Peels using beta-hydroxy acid (or BHA) had slightly fewer side effects and results that lasted a bit longer than did peels using alpha-hydroxy acid (or AHA), the study found. But overall, both types of treatments were similarly effective in reducing lesions caused by acne vulgaris, the medical term for common facial acne, which affects some 85 percent of all people 12 to 24 years old.
“This is good news for the millions of Americans who suffer from mild to moderately severe facial acne,” said Dee Anna Glaser, M.D., vice chair and professor of dermatology at the Saint Louis University School of Medicine. “This provides more options for patients and doctors to chose from when it comes to tailoring a treatment program for each individual.”
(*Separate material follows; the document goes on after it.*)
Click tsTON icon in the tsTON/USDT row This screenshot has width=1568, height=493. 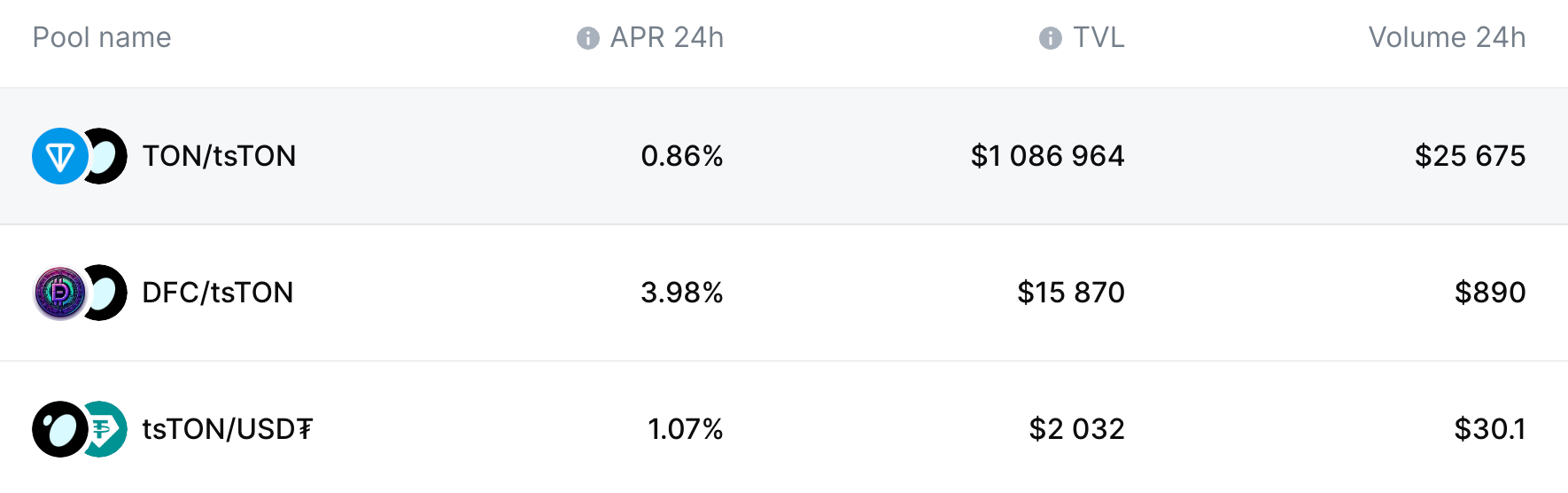(59, 429)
The research is published in the current edition of Dermatologic Surgery (http://www.blackwell-synergy.com/doi/abs/10.1111/j.1524-4725.2007.34007.x).
AHA (which is also called glycolic acid) and BHA (also called salicylic acid) are frequently used by physicians to induce light skin peels, which help treat fine lines and wrinkles, acne and uneven texture and coloration. The peel removes a very thin layer of skin, which in turn promotes the growth of new, smoother skin.
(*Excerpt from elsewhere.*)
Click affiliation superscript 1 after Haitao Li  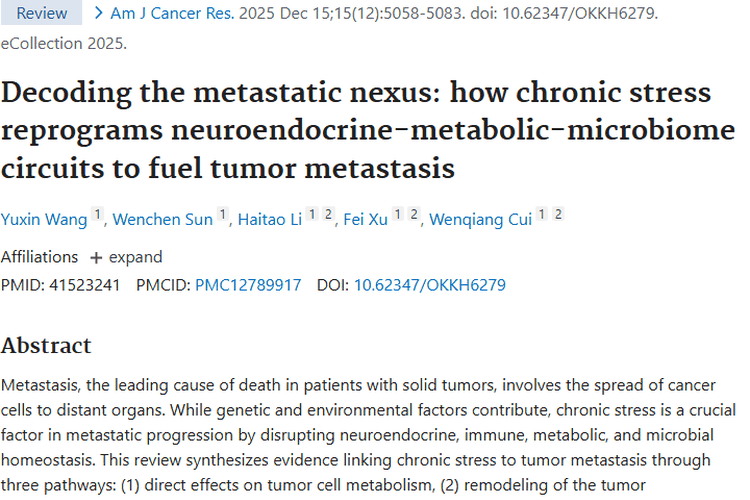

Both types of acid are derived from organic compounds. AHA has the same active ingredient that’s found in sugar cane juice, sour milk and tomato juice, while BHA is derived from salicin, which is closely related to the active ingredient in aspirin.
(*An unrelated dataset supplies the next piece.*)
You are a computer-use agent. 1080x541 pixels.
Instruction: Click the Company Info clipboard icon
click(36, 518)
The study involved 20 patients with moderate to severe facial acne. Their average age was 24 years; 13 were women. Each was treated with a chemical peel every other week for six weeks, with follow-up visits one month and two months after the last treatment.
Each treatment involved applying alpha-hydroxy acid to one side of the face and beta-hydroxy acid to the other side. Neither the patient nor the person who later evaluated them were aware which side of the face had been treated with which acid.
The study found that both types of chemical peels significantly reduced acne lesions within two weeks of the first treatment, and patients continued to see a reduction in lesions through the first follow-up visit a month after the treatments had finished.
At the time of that first post-treatment visit, 94 percent of patients were judged to have had good or fair improvement in acne lesions on both sides of the face, as assessed by a blinded evaluator.
A month later, at the second post-treatment visit, 81 percent of the sides of the face treated with beta-hydroxy acid still showed good or fair improvement in acne lesions, compared with 75 percent of the sides of the face treated with alpha-hydroxy acid. However, the sides of the face treated with alpha-hydroxy acid had developed a few new lesions – though this was judged not to be significant.
In general, both types of acid peels yielded the same side effects, which typically decreased over the course of the treatments. The most common of these included redness, peeling and scaling – though with alpha-hydroxy acid, the degree of the peeling and scaling was judged to be greater.
In addition to Glaser, other researchers involved in the study included Katherine Flanagan, M.D., and Edward Kessler of the Saint Louis University of Medicine; Christina Chia, M.D., of the Yale University School of Medicine; and Cynthia Rogers, M.D., of Port Saint Lucie, Fla.
Established in 1836, Saint Louis University School of Medicine has the distinction of awarding the first medical degree west of the Mississippi River. The school educates physicians and biomedical scientists, conducts medical research, and provides health care on a local, national and international level. Research at the school seeks new cures and treatments in five key areas: cancer, liver disease, heart/lung disease, aging and brain disease, and infectious disease.